Exercise details: Could every line of the data be copied out once more, exactly?
+++ Given entries
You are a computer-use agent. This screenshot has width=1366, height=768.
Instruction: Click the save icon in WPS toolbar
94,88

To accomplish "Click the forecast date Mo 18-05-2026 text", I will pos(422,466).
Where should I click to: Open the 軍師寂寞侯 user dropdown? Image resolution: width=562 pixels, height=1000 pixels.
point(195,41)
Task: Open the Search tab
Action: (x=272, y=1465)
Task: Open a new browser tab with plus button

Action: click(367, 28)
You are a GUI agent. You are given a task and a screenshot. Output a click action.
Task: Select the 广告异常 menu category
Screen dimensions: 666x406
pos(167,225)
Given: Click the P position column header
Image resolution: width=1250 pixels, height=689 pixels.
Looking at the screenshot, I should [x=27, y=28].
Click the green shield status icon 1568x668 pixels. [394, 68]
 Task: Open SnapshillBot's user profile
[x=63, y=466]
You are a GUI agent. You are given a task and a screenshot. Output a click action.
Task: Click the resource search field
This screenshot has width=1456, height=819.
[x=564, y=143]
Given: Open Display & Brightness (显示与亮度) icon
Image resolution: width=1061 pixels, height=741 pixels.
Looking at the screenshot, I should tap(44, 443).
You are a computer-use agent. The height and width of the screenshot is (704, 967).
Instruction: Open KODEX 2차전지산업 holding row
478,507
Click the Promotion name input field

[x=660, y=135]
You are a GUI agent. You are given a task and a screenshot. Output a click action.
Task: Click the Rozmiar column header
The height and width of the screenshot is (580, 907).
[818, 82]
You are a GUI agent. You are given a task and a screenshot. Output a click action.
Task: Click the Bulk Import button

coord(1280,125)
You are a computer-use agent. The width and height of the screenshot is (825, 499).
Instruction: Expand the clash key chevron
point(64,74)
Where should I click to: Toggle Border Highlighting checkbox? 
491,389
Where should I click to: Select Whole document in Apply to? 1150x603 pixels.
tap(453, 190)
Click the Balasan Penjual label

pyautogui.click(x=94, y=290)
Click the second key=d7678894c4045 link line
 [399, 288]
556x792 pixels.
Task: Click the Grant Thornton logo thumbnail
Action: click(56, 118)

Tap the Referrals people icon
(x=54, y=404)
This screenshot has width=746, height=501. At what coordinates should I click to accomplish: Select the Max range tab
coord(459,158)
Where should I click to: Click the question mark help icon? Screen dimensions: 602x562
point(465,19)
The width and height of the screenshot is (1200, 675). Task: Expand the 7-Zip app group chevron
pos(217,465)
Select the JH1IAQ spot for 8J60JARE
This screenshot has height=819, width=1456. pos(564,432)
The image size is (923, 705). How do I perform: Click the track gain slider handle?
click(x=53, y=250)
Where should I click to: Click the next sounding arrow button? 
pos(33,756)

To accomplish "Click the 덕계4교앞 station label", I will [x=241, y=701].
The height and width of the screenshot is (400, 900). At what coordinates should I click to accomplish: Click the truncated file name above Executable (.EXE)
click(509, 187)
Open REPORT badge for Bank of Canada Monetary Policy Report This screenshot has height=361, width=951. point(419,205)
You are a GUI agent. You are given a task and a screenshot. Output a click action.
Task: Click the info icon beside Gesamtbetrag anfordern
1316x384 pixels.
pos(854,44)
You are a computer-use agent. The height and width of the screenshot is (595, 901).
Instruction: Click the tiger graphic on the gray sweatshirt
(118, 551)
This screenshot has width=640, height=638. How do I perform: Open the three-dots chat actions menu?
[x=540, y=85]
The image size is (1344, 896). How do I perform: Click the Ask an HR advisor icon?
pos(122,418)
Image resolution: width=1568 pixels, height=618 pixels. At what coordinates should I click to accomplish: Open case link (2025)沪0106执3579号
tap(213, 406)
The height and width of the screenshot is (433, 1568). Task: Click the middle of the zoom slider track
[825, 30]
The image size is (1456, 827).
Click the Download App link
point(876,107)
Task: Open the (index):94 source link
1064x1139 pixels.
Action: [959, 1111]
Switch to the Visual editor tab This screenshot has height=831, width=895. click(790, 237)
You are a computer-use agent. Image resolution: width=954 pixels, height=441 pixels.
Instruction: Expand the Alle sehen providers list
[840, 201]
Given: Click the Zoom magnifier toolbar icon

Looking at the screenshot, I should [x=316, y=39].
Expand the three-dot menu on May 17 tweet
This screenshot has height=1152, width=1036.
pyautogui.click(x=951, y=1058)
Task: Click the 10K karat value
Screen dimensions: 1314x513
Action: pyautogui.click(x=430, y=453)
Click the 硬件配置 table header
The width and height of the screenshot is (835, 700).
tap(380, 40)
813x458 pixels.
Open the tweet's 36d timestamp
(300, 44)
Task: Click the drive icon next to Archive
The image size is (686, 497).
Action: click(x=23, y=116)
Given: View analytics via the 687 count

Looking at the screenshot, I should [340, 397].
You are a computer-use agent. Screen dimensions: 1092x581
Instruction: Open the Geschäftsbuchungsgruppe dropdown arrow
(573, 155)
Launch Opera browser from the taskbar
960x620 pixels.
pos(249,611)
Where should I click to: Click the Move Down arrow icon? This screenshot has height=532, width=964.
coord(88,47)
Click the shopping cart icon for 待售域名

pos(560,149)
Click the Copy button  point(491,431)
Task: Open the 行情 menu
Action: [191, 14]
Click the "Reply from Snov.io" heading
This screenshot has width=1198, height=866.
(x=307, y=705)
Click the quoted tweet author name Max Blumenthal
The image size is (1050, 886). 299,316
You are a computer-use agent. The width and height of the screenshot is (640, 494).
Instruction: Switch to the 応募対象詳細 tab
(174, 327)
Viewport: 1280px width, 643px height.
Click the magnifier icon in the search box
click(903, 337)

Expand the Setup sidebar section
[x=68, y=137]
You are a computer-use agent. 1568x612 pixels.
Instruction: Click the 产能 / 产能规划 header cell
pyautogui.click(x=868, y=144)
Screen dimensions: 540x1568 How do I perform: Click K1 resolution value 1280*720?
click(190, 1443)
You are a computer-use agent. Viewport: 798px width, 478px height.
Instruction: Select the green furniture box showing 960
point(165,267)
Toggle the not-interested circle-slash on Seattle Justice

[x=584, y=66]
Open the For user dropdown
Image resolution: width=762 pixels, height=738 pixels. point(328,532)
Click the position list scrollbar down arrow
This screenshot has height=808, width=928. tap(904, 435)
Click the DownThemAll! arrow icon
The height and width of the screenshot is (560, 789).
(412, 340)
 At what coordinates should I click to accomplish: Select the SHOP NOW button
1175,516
++++++
Reply to the task:
You are a computer-use agent. This screenshot has width=1366, height=768.
Instruction: Click the save icon in WPS toolbar
94,88

To accomplish "Click the forecast date Mo 18-05-2026 text", I will pos(422,466).
Where should I click to: Open the 軍師寂寞侯 user dropdown? Image resolution: width=562 pixels, height=1000 pixels.
point(195,41)
Task: Open the Search tab
Action: (x=272, y=1465)
Task: Open a new browser tab with plus button

Action: click(367, 28)
You are a GUI agent. You are given a task and a screenshot. Output a click action.
Task: Select the 广告异常 menu category
Screen dimensions: 666x406
pos(167,225)
Given: Click the P position column header
Image resolution: width=1250 pixels, height=689 pixels.
Looking at the screenshot, I should [x=27, y=28].
Click the green shield status icon 1568x668 pixels. [394, 68]
 Task: Open SnapshillBot's user profile
[x=63, y=466]
You are a GUI agent. You are given a task and a screenshot. Output a click action.
Task: Click the resource search field
This screenshot has width=1456, height=819.
[x=564, y=143]
Given: Open Display & Brightness (显示与亮度) icon
Image resolution: width=1061 pixels, height=741 pixels.
Looking at the screenshot, I should tap(44, 443).
You are a computer-use agent. The height and width of the screenshot is (704, 967).
Instruction: Open KODEX 2차전지산업 holding row
478,507
Click the Promotion name input field

[x=660, y=135]
You are a GUI agent. You are given a task and a screenshot. Output a click action.
Task: Click the Rozmiar column header
The height and width of the screenshot is (580, 907).
[818, 82]
You are a GUI agent. You are given a task and a screenshot. Output a click action.
Task: Click the Bulk Import button

coord(1280,125)
You are a computer-use agent. The width and height of the screenshot is (825, 499).
Instruction: Expand the clash key chevron
point(64,74)
Where should I click to: Toggle Border Highlighting checkbox? 
491,389
Where should I click to: Select Whole document in Apply to? 1150x603 pixels.
tap(453, 190)
Click the Balasan Penjual label

pyautogui.click(x=94, y=290)
Click the second key=d7678894c4045 link line
 [399, 288]
556x792 pixels.
Task: Click the Grant Thornton logo thumbnail
Action: click(56, 118)

Tap the Referrals people icon
(x=54, y=404)
This screenshot has width=746, height=501. At what coordinates should I click to accomplish: Select the Max range tab
coord(459,158)
Where should I click to: Click the question mark help icon? Screen dimensions: 602x562
point(465,19)
The width and height of the screenshot is (1200, 675). Task: Expand the 7-Zip app group chevron
pos(217,465)
Select the JH1IAQ spot for 8J60JARE
This screenshot has height=819, width=1456. pos(564,432)
The image size is (923, 705). How do I perform: Click the track gain slider handle?
click(x=53, y=250)
Where should I click to: Click the next sounding arrow button? 
pos(33,756)

To accomplish "Click the 덕계4교앞 station label", I will [x=241, y=701].
The height and width of the screenshot is (400, 900). At what coordinates should I click to accomplish: Click the truncated file name above Executable (.EXE)
click(509, 187)
Open REPORT badge for Bank of Canada Monetary Policy Report This screenshot has height=361, width=951. point(419,205)
You are a GUI agent. You are given a task and a screenshot. Output a click action.
Task: Click the info icon beside Gesamtbetrag anfordern
1316x384 pixels.
pos(854,44)
You are a computer-use agent. The height and width of the screenshot is (595, 901).
Instruction: Click the tiger graphic on the gray sweatshirt
(118, 551)
This screenshot has width=640, height=638. How do I perform: Open the three-dots chat actions menu?
[x=540, y=85]
The image size is (1344, 896). How do I perform: Click the Ask an HR advisor icon?
pos(122,418)
Image resolution: width=1568 pixels, height=618 pixels. At what coordinates should I click to accomplish: Open case link (2025)沪0106执3579号
tap(213, 406)
The height and width of the screenshot is (433, 1568). Task: Click the middle of the zoom slider track
[825, 30]
The image size is (1456, 827).
Click the Download App link
point(876,107)
Task: Open the (index):94 source link
1064x1139 pixels.
Action: [959, 1111]
Switch to the Visual editor tab This screenshot has height=831, width=895. click(790, 237)
You are a computer-use agent. Image resolution: width=954 pixels, height=441 pixels.
Instruction: Expand the Alle sehen providers list
[840, 201]
Given: Click the Zoom magnifier toolbar icon

Looking at the screenshot, I should [x=316, y=39].
Expand the three-dot menu on May 17 tweet
This screenshot has height=1152, width=1036.
pyautogui.click(x=951, y=1058)
Task: Click the 10K karat value
Screen dimensions: 1314x513
Action: pyautogui.click(x=430, y=453)
Click the 硬件配置 table header
The width and height of the screenshot is (835, 700).
tap(380, 40)
813x458 pixels.
Open the tweet's 36d timestamp
(300, 44)
Task: Click the drive icon next to Archive
The image size is (686, 497).
Action: click(x=23, y=116)
Given: View analytics via the 687 count

Looking at the screenshot, I should [340, 397].
You are a computer-use agent. Screen dimensions: 1092x581
Instruction: Open the Geschäftsbuchungsgruppe dropdown arrow
(573, 155)
Launch Opera browser from the taskbar
960x620 pixels.
pos(249,611)
Where should I click to: Click the Move Down arrow icon? This screenshot has height=532, width=964.
coord(88,47)
Click the shopping cart icon for 待售域名

pos(560,149)
Click the Copy button  point(491,431)
Task: Open the 行情 menu
Action: [191, 14]
Click the "Reply from Snov.io" heading
This screenshot has width=1198, height=866.
(x=307, y=705)
Click the quoted tweet author name Max Blumenthal
The image size is (1050, 886). 299,316
You are a computer-use agent. The width and height of the screenshot is (640, 494).
Instruction: Switch to the 応募対象詳細 tab
(174, 327)
Viewport: 1280px width, 643px height.
Click the magnifier icon in the search box
click(903, 337)

Expand the Setup sidebar section
[x=68, y=137]
You are a computer-use agent. 1568x612 pixels.
Instruction: Click the 产能 / 产能规划 header cell
pyautogui.click(x=868, y=144)
Screen dimensions: 540x1568 How do I perform: Click K1 resolution value 1280*720?
click(190, 1443)
You are a computer-use agent. Viewport: 798px width, 478px height.
Instruction: Select the green furniture box showing 960
point(165,267)
Toggle the not-interested circle-slash on Seattle Justice

[x=584, y=66]
Open the For user dropdown
Image resolution: width=762 pixels, height=738 pixels. point(328,532)
Click the position list scrollbar down arrow
This screenshot has height=808, width=928. tap(904, 435)
Click the DownThemAll! arrow icon
The height and width of the screenshot is (560, 789).
(412, 340)
 At what coordinates should I click to accomplish: Select the SHOP NOW button
1175,516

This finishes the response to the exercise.